Home  |   About  |   Energy  |   Politics  |   Software  |   Music

18 April 2012

An obvious path for Science

I got an e-mail today with a link to a fresh publication in the Science journal. It is entitled "Shining Light into Black Boxes" and while it is mostly stating the obvious, it is quite a breakthrough in this sort of journal. Without further ado here's the abstract:
The publication and open exchange of knowledge and material form the backbone of scientific progress and reproducibility and are obligatory for publicly funded research. Despite increasing reliance on computing in every domain of scientific endeavor, the computer source code critical to understanding and evaluating computer programs is commonly withheld, effectively rendering these programs “black boxes” in the research work flow. Exempting from basic publication and disclosure standards such a ubiquitous category of research tool carries substantial negative consequences. Eliminating this disparity will require concerted policy action by funding agencies and journal publishers, as well as changes in the way research institutions receiving public funds manage their intellectual property (IP).
Amen.

Also of note is the list of authors, representing some of the crème de la crème of the United States academia:
  • J. Urban and P. Sliz - School of Law, University of California, Berkeley.
  • P. D. Adams - Lawrence Berkeley National Laboratory, Berkeley.
  • I. Foster - Argonne National Laboratory and University of Chicago, Argonne.
  • A. Sail - University of California, San Francisco.
  • D. Baker - University of Washington and Howard Hughes Medical Institute, Seattle.

The opaqueness of software is an obvious counter to the scientific method. If I said I invented a pocket size fusion reactor that produces some energy, but that you can't look inside it, would you believe me? Actually, that is precisely what is happening every time supposedly scientifically results based on close source software are published. Certainly Science is synonym with Open Source, but in what measure?

The software used by scientists can be divided in three main layers: (1) the Operating System, (2) Supporting Libraries, and (3) Ad-hoc code. The Operating System provides the basic interface with the hardware, facilitating all communication with the several computer components and providing basic logic and calculation functionality. Supporting Libraries provide further functionalities, that while going closer to the researcher's needs are still wide scoped enough for application in different problems or experiments; an example is a statistics programme that helps with the calculation of things like the standard deviation of a time series. Ad-hoc code is the software developed specifically to address a certain experiment or scientific problem.
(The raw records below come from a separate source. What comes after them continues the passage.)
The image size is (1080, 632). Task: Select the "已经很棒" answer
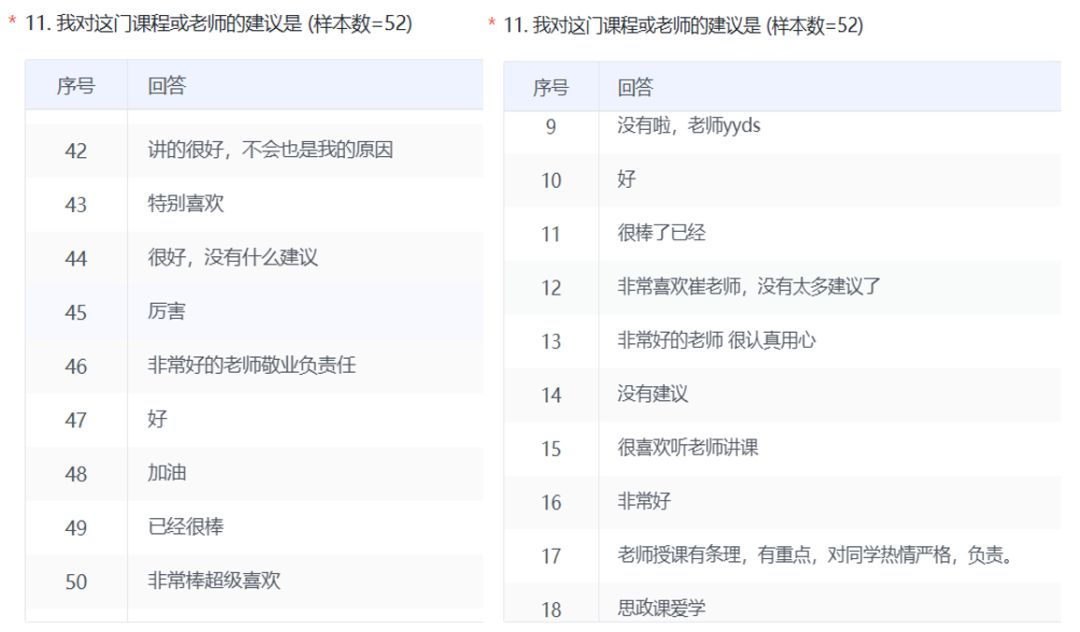(x=186, y=527)
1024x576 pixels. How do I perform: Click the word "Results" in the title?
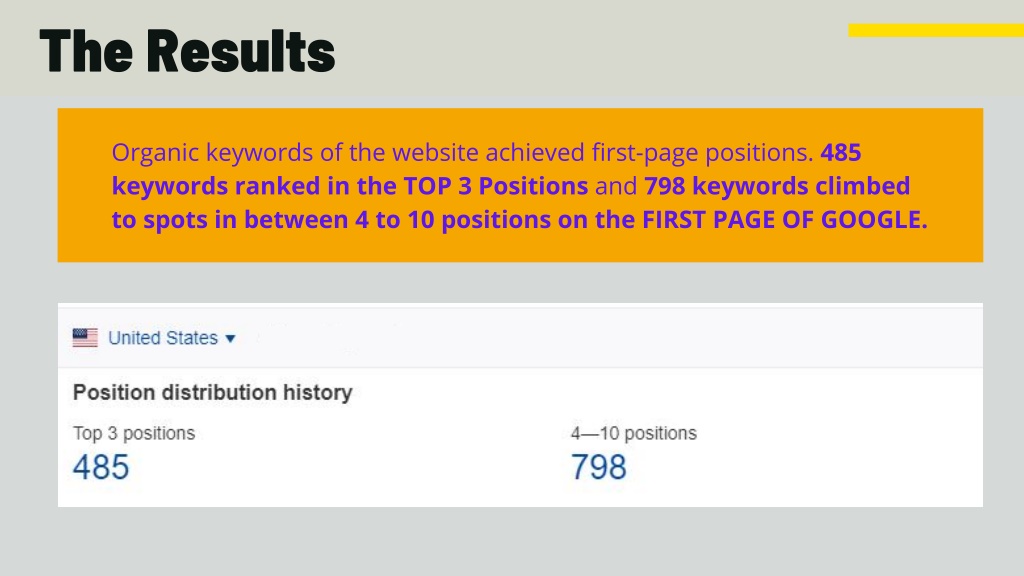pos(241,51)
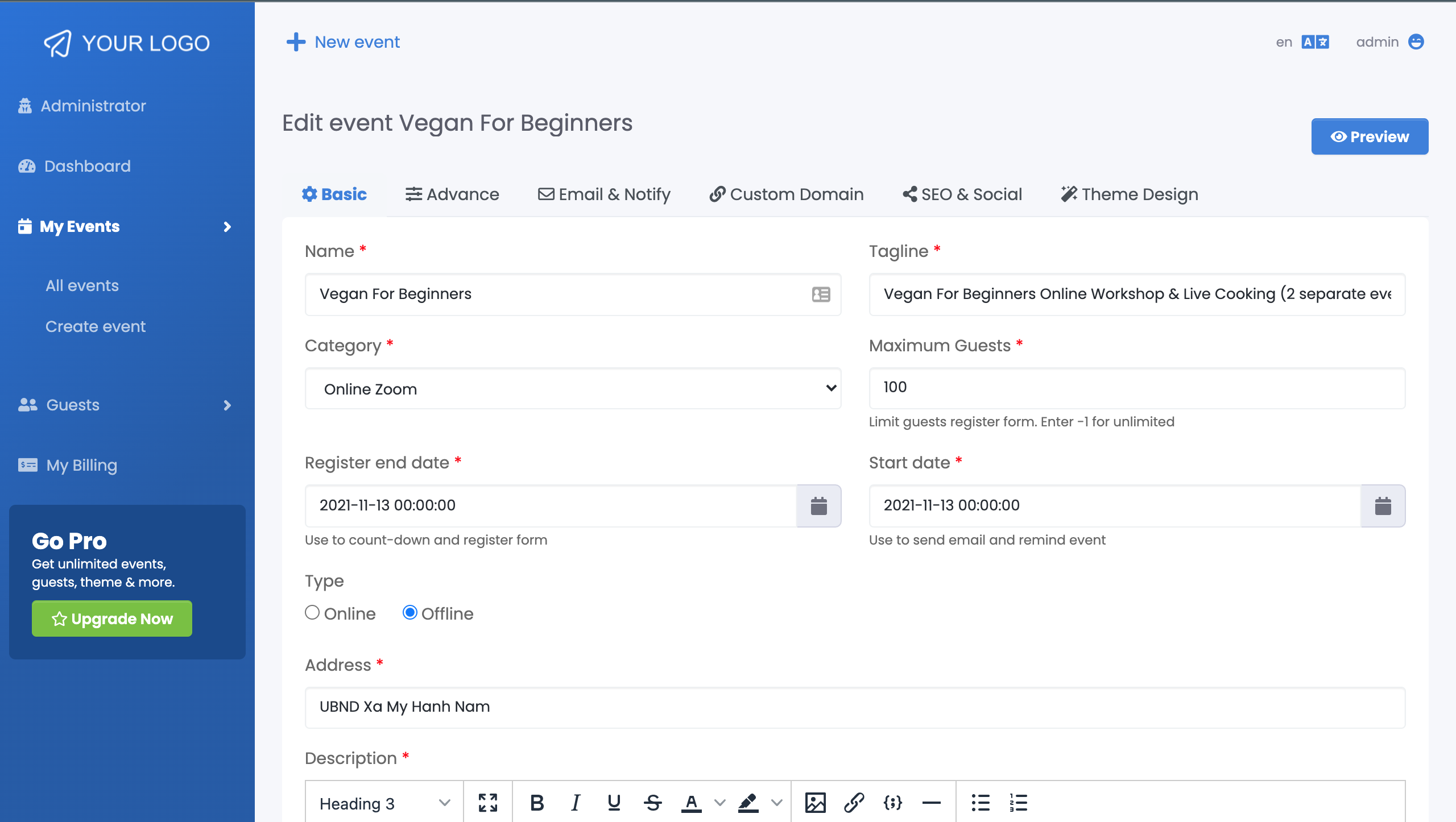Screen dimensions: 1456x822
Task: Switch to the Email & Notify tab
Action: click(604, 194)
In the future the Scientific method shall oblige a strict attitude towards each of these software layers. Regarding Operating Systems, open source doesn't have to be a requirement (hush Winblows folk), the sort of calculation/logic functionality these provide is so basic that it can be easily verified. As for Supporting Libraries, they can eventually remain closed source, but to be used in Science must be somehow certified, either against a batch of standard tests or against open source alternative. In any case I expect most of this software to naturally evolve towards open source, such has been happening with the statistical software R, or the database manager Postgres. Finally, the crux of the matter, the had-oc code, there simply isn't another way than for all of it to be open. And here lies the main conflict with the proprietary attitude some researchers and institutions have towards Science. They must realise that if they wish to retain their code closed then what they are developing are commercial products, not scientific results.

Perhaps the most famous controversy about source code in Science is the temperature reconstruction published by three American researchers in 1998, that got the folkish name of "Hockey Stick". Presenting a result that was markedly different from previous scientific knowledge, it was nonetheless vastly promoted by certain institutions and media outlets. This public exposure yearned a sort of scrutiny way beyond the usual peer review, with several arguments, counter-arguments and re-reconstructions published since. Remarkably, 14 years later no one has ever been able to exactly reproduce the initial results from the same original data. Had the original source code been published together with the results and everyone had been spared the on-going intellectual soap opera.

The time will come when every piece of scientific experimentation must be accompanied by its source code in order to pass the peer review process. My expectation is for this to take about a decade to fully materialise, fostered by the ever growing involvement of academia with the open source community.

Finally, I'd note the also obvious contradiction of an article like this being published in a journal that is not freely available to the public. But as Jesus once said: "A Physician doesn't visit the home of healthy folk".